In Woodward’s typology, the kind of theoretical model-refinement that is so common in economics constitutes a form of derivational robustness analysis. However, if Woodward (2006) and Nancy Cartwright (1991) are right in claiming that derivational robustness does not provide any epistemic credence to the conclusions, much of theoretical model- building in economics should be regarded as epistemically worthless. We take issue with this position by developing Wimsatt’s (1981) account of robustness analysis as triangulation via independent ways of determination. Obviously, derivational robustness in economic models cannot be a matter of entirely independent ways of derivation, because the different models used to assess robustness usually share many assumptions. Independence of a result with respect to modelling assumptions nonetheless carries epistemic weight by supplying evidence that the result is not an artefact of particular idealizing modelling assumptions. We will argue that although robustness analysis, understood as systematic examination of derivational robustness, is not an empirical confirmation procedure in any straightforward sense, demonstrating that a modelling result is robust does carry epistemic weight by guarding against error and by helping to assess the relative importance of various parts of theoretical models (cf. Weisberg 2006b). While we agree with Woodward (2006) that arguments presented in favour of one kind of robustness do not automatically apply to other kinds of robustness, we think that the epistemic gain from robustness derives from similar considerations in many instances of different kinds of robustness.

In contrast to physics, economic theory itself does not tell which idealizations are truly fatal or crucial for the modeling result and which are not. Economists often proceed on a preliminary hypothesis or an intuitive hunch that there is some core causal mechanism that ought to be modeled realistically. Turning such intuitions into a tractable model requires making various unrealistic assumptions concerning other issues. Some of these assumptions are considered or hoped to be unimportant, again on intuitive grounds. Such assumptions have been examined in economic methodology using various closely related terms such as Musgrave’s (1981) heuristic assumptions, Mäki’s (2000) early step assumptions, Hindriks’ (2006) tractability assumptions and Alexandrova’s (2006) derivational facilitators. We will examine the relationship between such assumptions and robustness in economic model-building by way of discussing a case: geographical economics. We will show that an important way in which economists try to guard against errors in modeling is to see whether the model’s conclusions remain the same if some auxiliary assumptions, which are hoped not to affect those conclusions, are changed. The case also demonstrates that although the epistemological functions of guarding against error and securing claims concerning the relative importance of various assumptions are somewhat different, they are often closely intertwined in the process of analyzing the robustness of some modeling result.

. . .

8. Conclusions
The practice of economic theorizing largely consists of building models with slightly different assumptions yielding familiar results.
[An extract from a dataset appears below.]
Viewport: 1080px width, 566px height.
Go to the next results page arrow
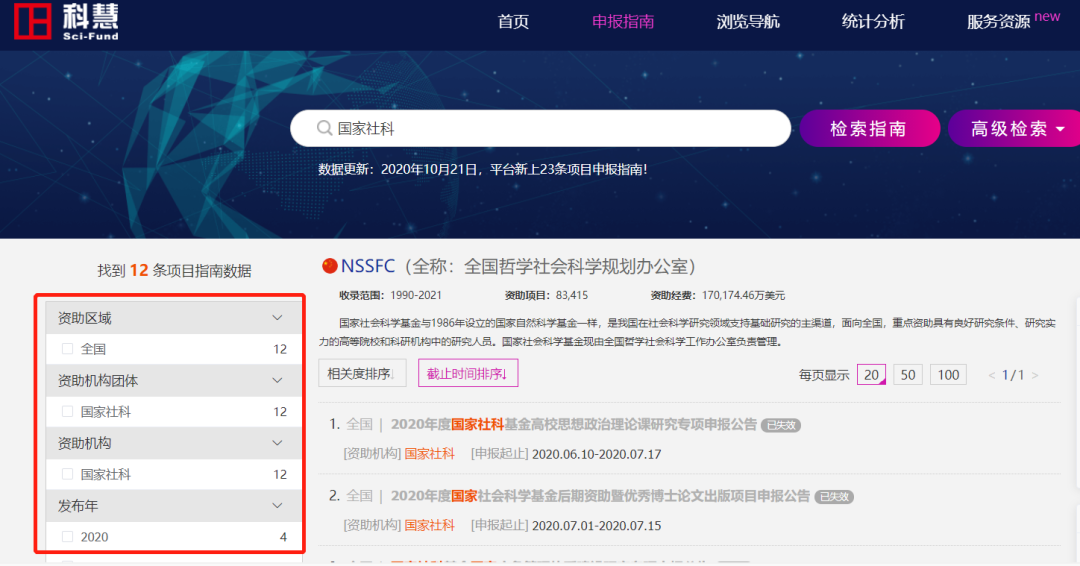click(x=1035, y=375)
We have argued that this practice makes sense when seen as derivational robustness analysis. Robustness analysis is a sensible epistemic strategy in situations where we know that our assumptions and inferences are fallible, but not in what situations and in what way. Derivational robustness analysis guards against errors in theorizing when the problematic parts of the ways of determination, i.e. models, are independent of each other. In economics in particular, proving robust theorems from different models with diverse unrealistic assumptions helps us to evaluate what results correspond to important economic phenomena and what are merely artefacts of particular auxiliary assumptions. We have addressed Orzack and Sober’s criticism against robustness as an epistemically relevant feature by showing that their formulation of the epistemic situation in which robustness analysis is useful is misleading. We have also shown that their argument actually shows how robustness considerations are necessary for evaluating what a given piece of data can support. We have also responded to Cartwright’s criticism by showing that it relies on an untenable hope of a completely true economic model.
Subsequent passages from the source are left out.